Driving through Yemen’s desert under a blazing sun, Dr. Muhammad thinks about whether he’s brought all the right supplies to treat his patients: antibiotics, anti-diarrheals, medicine for high blood pressure.
He’s going where other groups can’t reach: a camp for Internally Displaced Persons (IDPs). In a country crushed by civil war and poverty, “Health is a dire need,” says Dr. Muhammad.
The people in the camps have next to nothing. “Food is not available all the time,” says Amal Mohammed, who coordinates health services at the camps. “There are a lot of infectious diseases and bad hygiene at IDP sites. They are living in a desert.”
Our health project in Yemen supports local capacity strengthening, helping to train and equip health care workers so that they can provide free medical care to the community. “Yemen suffers. There’s not enough food,” says Sausan Abdullah, a nurse who is an IDP herself. She’s been working in the camps for five years, handling infections, vaccinations and first aid. With as many as 10 million people suffering from malnutrition in Yemen, a crucial part of her work is weighing and assessing children. “A lot of children die of hunger,” she says.
Sausan doesn’t forget the hard cases. “I remember a 12-month-old child with malnutrition, weighing 16 pounds,” she says. (Most 12-month-olds weigh 20 pounds.) They were able to give the child Plumpy’Nut, a nutrition-dense peanut paste sometimes supplied by the local health district. “The child responded well after two months,” Sausan says with relief.
Things were even worse in the past. “The situation was very bad at the beginning. They only provided first aid, and then referred people to the hospital far away,” says Amal. “There were only one or two health workers for a population of hundreds.” “I remember one case, delivering a baby, but the health unit didn’t have the right tools,” Sausan says. “We referred the case to the city and the baby survived. But now the health unit has what it needs.”
This project means health units have been reactivated and more medical staff are on the teams that drive from the city to the camps, enabling more than a thousand people to be treated every month.
Addressing gender equality around health care is also critical. Given limited resources and perpetuated biases, “They differentiate between boys and girls,” says Amal. “Sometimes they refuse to get treatment for a girl, but they’ll take a boy to the hospital,” Amal says. “We try to convince the parents that all kids need health care.”

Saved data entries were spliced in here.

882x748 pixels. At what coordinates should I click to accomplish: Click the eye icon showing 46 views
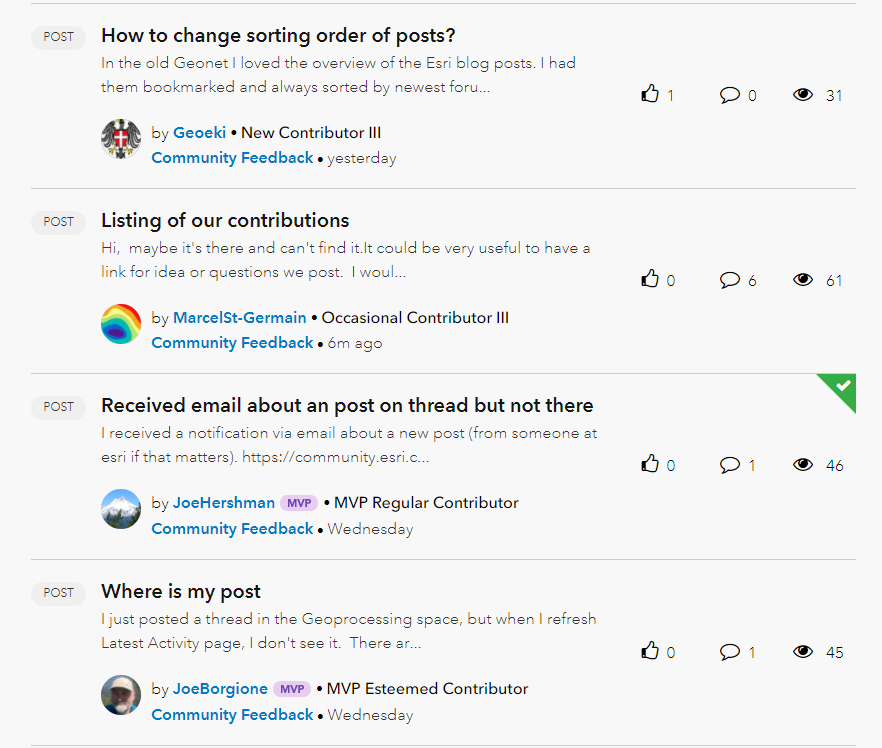[x=803, y=464]
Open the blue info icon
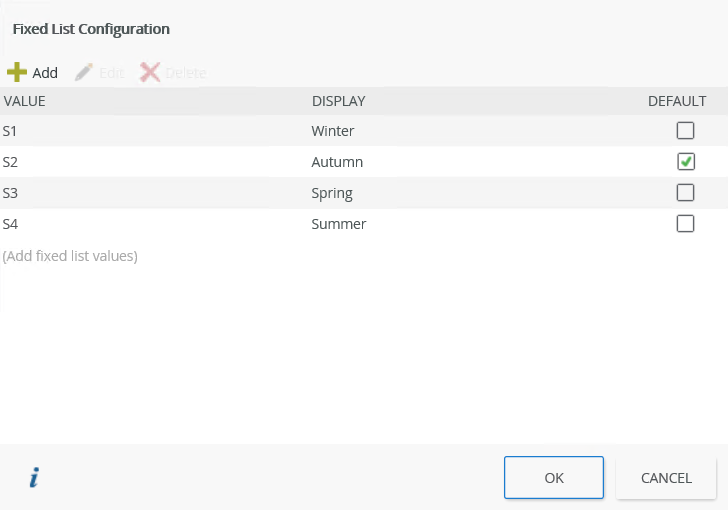This screenshot has height=510, width=728. (33, 479)
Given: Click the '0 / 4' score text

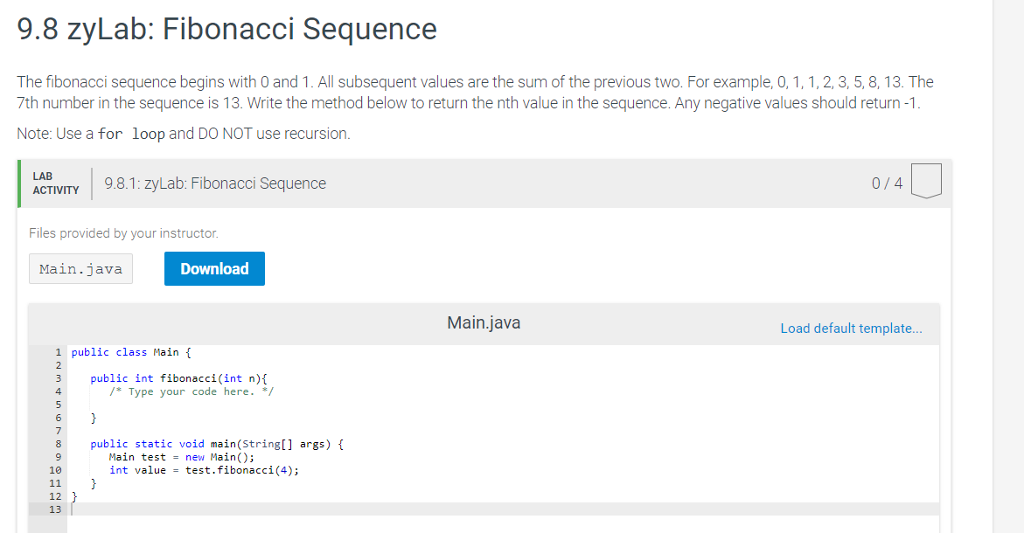Looking at the screenshot, I should [886, 184].
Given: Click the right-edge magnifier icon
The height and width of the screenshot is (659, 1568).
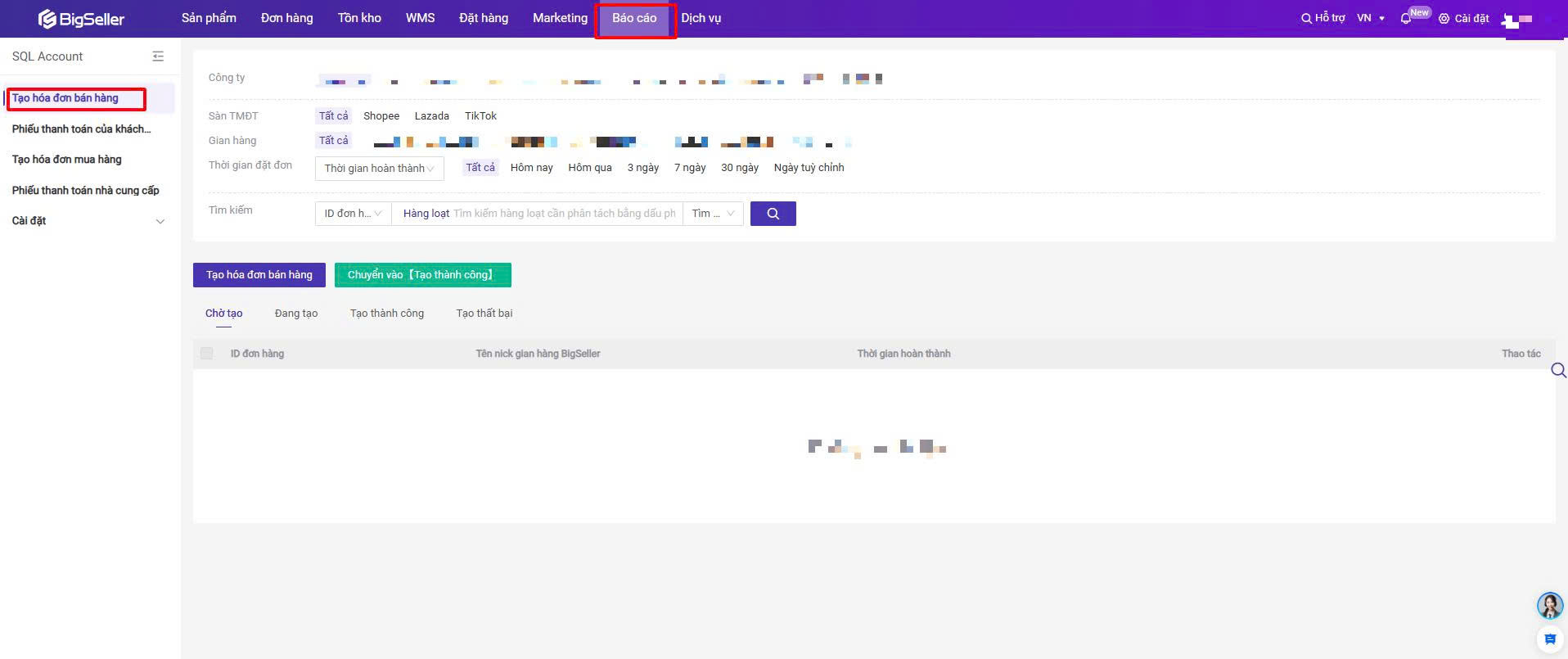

Because many women must be accompanied by a male relative, they may not always be able to travel to medical centers. “It’s more difficult for women to access health care,” says Amal. “The distance is so far – sometimes twenty miles – and they need someone to go with them. Men can easily go to the hospital.” Bringing health services closer to home saves women from suffering in silence.
Sausan has to face unfriendly situations at times. “I visited some locations where people were very tough,” she says. “They shout at us. I try to break the ice…”
“Sausan is a hero,” says Amal. “She takes medicine everywhere. She’s living in a desert, there are no services, limited phone connections. Her work is amazing.”
Sausan, herself an IDP, is grateful for this project that supports health and combats malnutrition. “Yemen needs a lot of help,” she says. “When I know that a person is worrying about a family member suffering from a disease, and then he finds someone who provides him with primary health services for free, I feel overwhelmingly happy,” says Amal. “It’s as if a mountain had been removed from his back.”
Health care workers like Sausan and Dr. Muhammad draw strength from every win. Muhammad recalls a boy with a palm tree thistle in his foot. After more than a week, it was infected. When Dr. Muhammad removed it, “His parents were thankful. They’d tried going to other health places. To take away a child’s pain, it’s a wonderful feeling.”